Analysis of stereocilia length in IHCs and OHCs from P8 and P9 Ush1g^fl/flMyo15-cre^+/− mice. Data corresponding to Ush1g^fl/fl and Ush1g^fl/flMyo15-cre^+/− mice are indicated in blue and in red, respectively. Five cells were analyzed in each group. The length of every measurable stereocilium from the middle and small rows was normalized to the mean length of stereocilia in the tall row (L₂/L₁ and L₃/L₁, respectively; mean ± SEM). The numbers (mean ± SEM) of tip-links detected in the apical (apex) and middle (mid) regions of the cochlea are indicated by histograms (Right panels). In Ush1g^fl/flMyo15-cre^+/− IHCs (Upper panels), there is a progressive reduction of the stereocilia length in the middle and small rows and a parallel decrease of the number of tip-links detected, compared with Ush1g^fl/fl IHCs (two-way ANOVA, P < 10⁻⁴ for both comparisons). In Ush1g^fl/flMyo15-cre^+/− OHCs (Lower panels), a decrease of the stereocilia length and number of tip-links is also observed (two-way ANOVA, P < 10⁻⁴ for both comparisons). In Ush1g^fl/flMyo15-cre^+/− P9 mice, note that some stereocilia have completely disappeared in both IHCs and OHCs (red dots on the x axis), specifically, 4% of stereocilia from the small row in IHCs of the mid cochlear region, 3% of stereocilia from the small row in OHCs of the apical region, and 15% and 32% of the stereocilia from the middle and small rows in OHCs of the mid region, respectively.

Fig. 4.

(A) Distribution of sans in mouse cochlear and vestibular hair cells. Hair bundles from E16.5 and P1 mouse cochlear and utricular sensory cells stained using phalloidin to detect F-actin (red) and the antibody to sans (green). From E16.5, sans is detected in the actin-rich protrusions that grow on top of the newly differentiated cochlear hair cells, with a particular concentration at their actin-free distal end.

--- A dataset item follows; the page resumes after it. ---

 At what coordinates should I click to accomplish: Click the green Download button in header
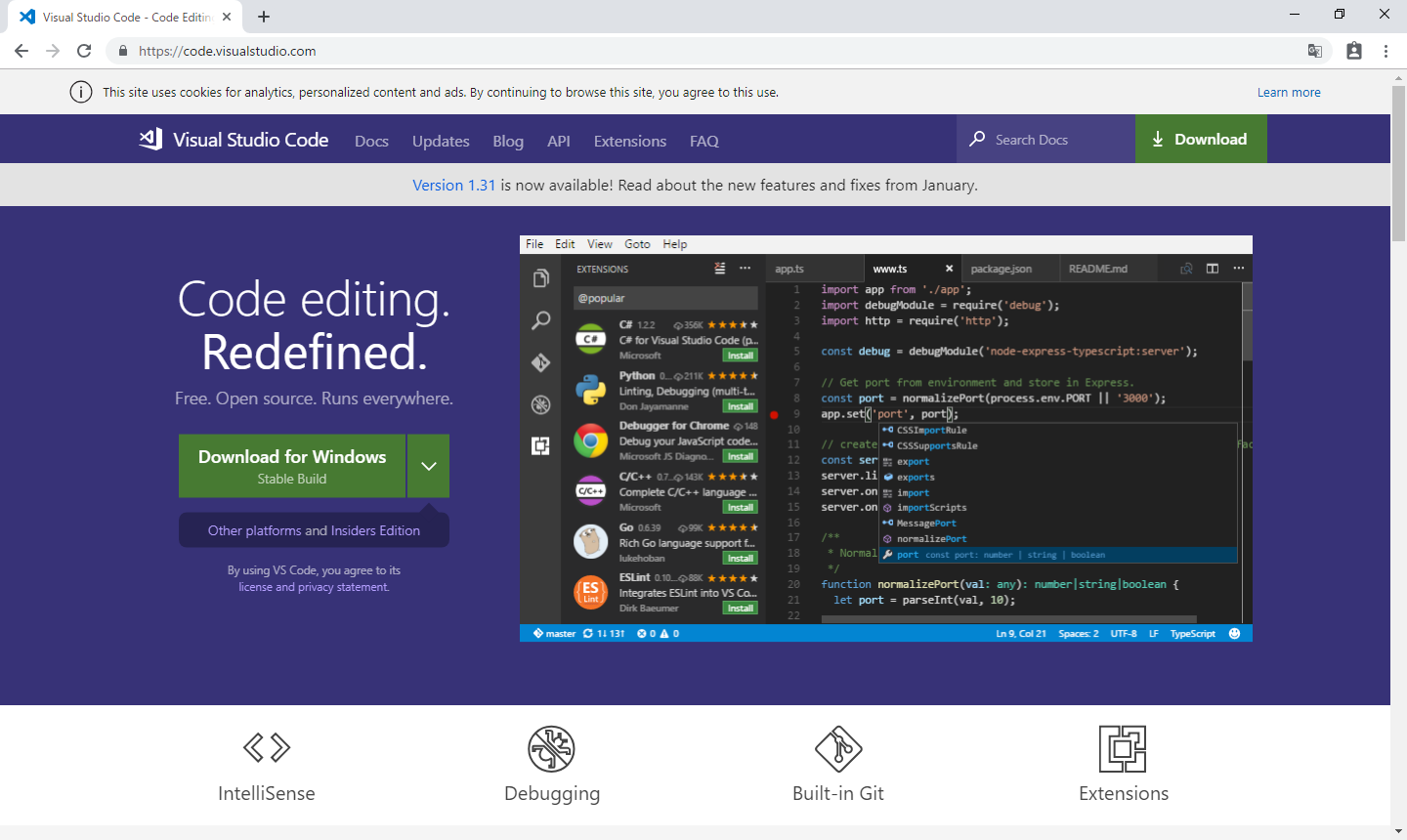click(1201, 139)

In the P1 cochlea, sans immunoreactivity becomes restricted to stereocilia tips. The stereocilia immunoreactivity is specific to sans as it is absent in Ush1g^−/− P1 mice. In P1 vestibular hair cells, the sans signal is also restricted to stereocilia tips. (B) Distribution of sans in different Ush1 mutant mice at P1. Hair bundles of sensory cells from the cochlear basal turn of Cdh23^−/−, Pcdh15^av3J/av3J, Myo7a^{4626SB/4626SB}, and Ush1c^−/− P1 mice are shown. F-actin (red) and sans (green) stainings as in A. Note the absence of immunoreactivity in the hair bundles of Cdh23^−/− and Pcdh15^av3J/av3J mice. (C) Distribution of sans in cochlear hair cells from P8 Ush1g^fl/fl, Ush1g^fl/flMyo15-cre^+/−, and Ush1g^−/− mice. F-actin (red) and sans (green) stainings as in A. In OHCs from Ush1g^fl/fl mice, sans is detected in the apical region of the stereocilia. In IHCs from Ush1g^fl/fl mice, sans is detected at the distal ends of the stereocilia from the short, medium, and tall rows. Occasional subapical labeling of some tall stereocilia is compatible with a presence of sans at the upper insertion point of the tip-link. In Ush1g^fl/flMyo15-cre^+/− P8 mice, sans is still detected in OHCs, but is no longer present in IHCs. The immunoreactivity of stereocilia is specific as it is absent in Ush1g^−/− P8 mice. Note the nonspecific immunolabeling of the kinocilium. (D) Sans immunogold labeling of a stereocilium from the intermediate stereocilia row in an Ush1g^fl/fl P8 OHC (shown in a transmission electron micrograph). The gold particles (5-nm gold particles, arrow.) are located at the tip of the stereocilium. (Scale bars: 2 μm in A–C and 100 nm in D.)